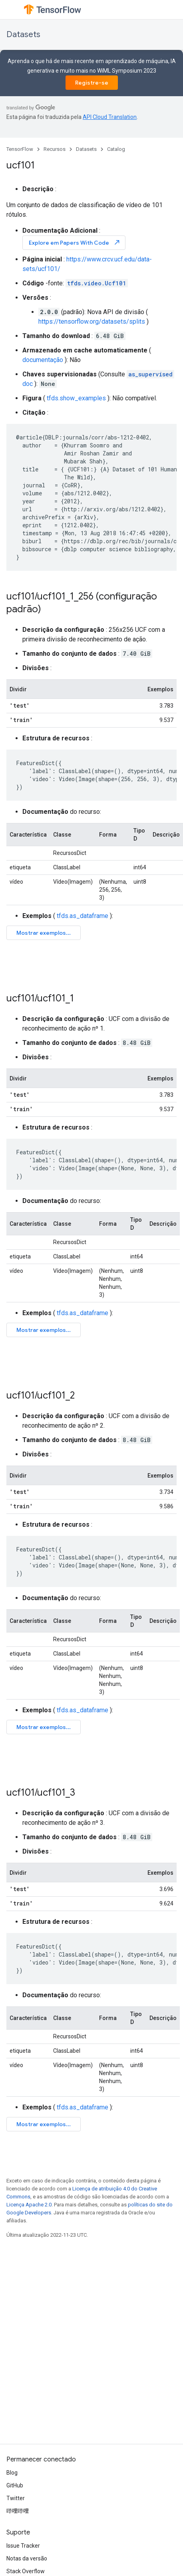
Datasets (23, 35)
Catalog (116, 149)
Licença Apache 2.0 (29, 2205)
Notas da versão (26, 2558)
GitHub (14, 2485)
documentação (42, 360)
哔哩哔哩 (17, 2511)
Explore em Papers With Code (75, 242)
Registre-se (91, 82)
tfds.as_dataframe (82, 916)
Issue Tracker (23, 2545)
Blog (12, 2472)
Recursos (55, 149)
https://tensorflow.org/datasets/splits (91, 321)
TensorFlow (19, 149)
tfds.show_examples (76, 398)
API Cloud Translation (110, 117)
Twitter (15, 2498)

__________

Exercise:
Put each line of the data above into a Markdown table with the columns "Row" and "Data line", numbering the rows in order and omitting the picture and any blank lines.

Exercise result:
| Row | Data line |
|---|---|
| 1 | Datasets (23, 35) |
| 2 | Catalog (116, 149) |
| 3 | Licença Apache 2.0 (29, 2205) |
| 4 | Notas da versão (26, 2558) |
| 5 | GitHub (14, 2485) |
| 6 | documentação (42, 360) |
| 7 | 哔哩哔哩 (17, 2511) |
| 8 | Explore em Papers With Code (75, 242) |
| 9 | Registre-se (91, 82) |
| 10 | tfds.as_dataframe (82, 916) |
| 11 | Issue Tracker (23, 2545) |
| 12 | Blog (12, 2472) |
| 13 | Recursos (55, 149) |
| 14 | https://tensorflow.org/datasets/splits (91, 321) |
| 15 | TensorFlow (19, 149) |
| 16 | tfds.show_examples (76, 398) |
| 17 | API Cloud Translation (110, 117) |
| 18 | Twitter (15, 2498) |